We were asked to bring something for DS's baseball concessions stand last spring, I volunteered one batch and was immediately asked to bring gallons (at 2T. per hot dog, a gallon goes a LONG way feeding hungry baseball players and families).  At one point our family freezer had 15# of on-sale hamburger stored to make this condiment upon request, when it ever stopped raining.  Double-headers were the best:  LOTS of hot dogs sold to captive players and their related audience. 

My Despiration Entertaining! cookbook has "Janet's version = for a crowd" calculations in the margin.  The spine on my paperback version is broken open there.  Easy to find... kinda like looking for the spots on the pages for a family's favorite recipes.

There's no secret recipe: I bought it!  I bought the recipe in a cookbook in a bookstore (how RETRO!) and the ingredients in a grocery (how retro again - not a superstore!).  I put them together (with a variation, no substitutions!), and it's a chili condiment for hot dogs.  One which People Request.  HEHE.  I'm publishing my crowd version here but expect you to buy your own version of the cookbook as well.

Our family take on hot dogs includes “Yankee Buns”: DH’s term for the “New England Split-Top Buns" ubiquitous in Maine but in limited supply here in southwest VA.  More dough, less crust than the standard buns available here.  Soft sides we grill with butter to a golden, crispy-but-still-soft perfection.  DH moaned (with pleasure) the first time he tasted boiled hot dogs with "grilled Yankee buns" and corn chowdah at Mom's Welcome Back Again Inn (my mother's home, alternative B&B, hostel, refuge, "free" bathroom (leave a quarter), Next Generation hangout, back-to-basics-boot-camp, heavy tools warehouse, and unexpected greeting card inspiration) in Maine.

All this, “Says You” (one of my favorite radio programs ever), AND a movie tonight.  Microwave popcorn from the pantry.  Mom, papa, kids, even the pets were satisfied tonight.

Score two for the freezer and three for the fridge, only two hot dog/bun pairs and chili leftover.  Those vanished during someone's Saturday snack-time.  No one's confessing, but I have my suspects.

Hokie Hot Dogs for a crowd
2T per serving, makes a gallon or so.
(my SWVA variation on Despiration Entertaining!'s Carolina Chili Dogs)

6# ground meat (up to 2# turkey or chicken, the rest beef of any fat content)*
3 onions, finely chopped
3 cans (12 oz) tomato paste
3 cups ketchup
3 Tbsp. chili powder
1/4 c.
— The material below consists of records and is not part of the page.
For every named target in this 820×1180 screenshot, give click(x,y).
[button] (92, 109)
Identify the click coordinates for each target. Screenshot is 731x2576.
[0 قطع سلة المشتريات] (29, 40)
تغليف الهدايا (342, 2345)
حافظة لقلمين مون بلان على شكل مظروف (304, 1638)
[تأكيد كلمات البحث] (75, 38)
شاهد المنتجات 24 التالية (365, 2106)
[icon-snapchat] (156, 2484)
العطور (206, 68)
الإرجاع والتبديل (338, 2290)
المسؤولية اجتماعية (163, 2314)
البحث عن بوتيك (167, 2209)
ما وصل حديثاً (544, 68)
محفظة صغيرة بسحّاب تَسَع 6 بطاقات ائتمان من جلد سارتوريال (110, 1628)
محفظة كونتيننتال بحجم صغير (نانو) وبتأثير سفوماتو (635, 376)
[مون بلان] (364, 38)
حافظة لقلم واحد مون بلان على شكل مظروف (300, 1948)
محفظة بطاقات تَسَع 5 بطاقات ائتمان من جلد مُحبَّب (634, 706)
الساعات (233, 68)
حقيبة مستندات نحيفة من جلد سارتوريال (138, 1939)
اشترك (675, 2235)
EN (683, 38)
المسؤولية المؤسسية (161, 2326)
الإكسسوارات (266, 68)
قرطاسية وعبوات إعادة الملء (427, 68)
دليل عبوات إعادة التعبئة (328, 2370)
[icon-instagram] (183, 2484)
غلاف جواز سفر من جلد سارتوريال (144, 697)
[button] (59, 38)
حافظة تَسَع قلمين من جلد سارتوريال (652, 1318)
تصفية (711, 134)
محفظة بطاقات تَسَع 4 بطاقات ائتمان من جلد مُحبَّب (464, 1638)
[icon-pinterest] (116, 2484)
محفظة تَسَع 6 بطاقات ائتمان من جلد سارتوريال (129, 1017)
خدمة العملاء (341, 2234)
Worcestershire sauce
2 Tbsp. vinegar
2 Tbsp. salt
Ground pepper to taste (I use plenty!)
Water, as needed

*(Here's where my recipe differs).  I prefer to cook the meat before making the chili, because I want to get most (but not all) of the fat out.  It's less expensive (because you can use burger with higher fat content), but it does take longer.  I usually add a generous scoop (about 1/2 c.) of the cooked-out fat/water mixture to the larger chili pot as I transfer the meat with a slotted spoon, then water to make up the difference.

1.  Place the meat (2# at a time) in a large skillet.  Cook over med heat until brown all the way through.  Transfer meat with a slotted spoon to large pot.  Reserve other fat/juice to separate container.  When all of the meat is completely cooked, add ladle (1 at a time) of reserved fat/juice (and water as preferred) to pot until meat is covered, but not swimming, in liquid.
2. Add chopped onion.  Bring the mixture to a boil, then reduce heat to medium.
3. Add tomato paste, ketchup, chili powder, Worcestershire sauce, vinegar, salt, and pepper.  Stir well until the tomato paste has dissolved and the meat is broken up.
4. Continue to cook the chili at a slow boil, stirring every 5 minutes or so, until the mixture is thick (about 15 minutes).  As the mixture thickens, you may have to reduce the heat to prevent sticking.
5. Move chili to crock pot set on LOW.  Serve on hot dogs.  Add water as needed, stirring well, to maintain desired consistency.


1 comment:

Jennifer S said...

I've never made anything with three cups of ketchup. I'll look for the book.

Do you think this would be tastier with ground pork?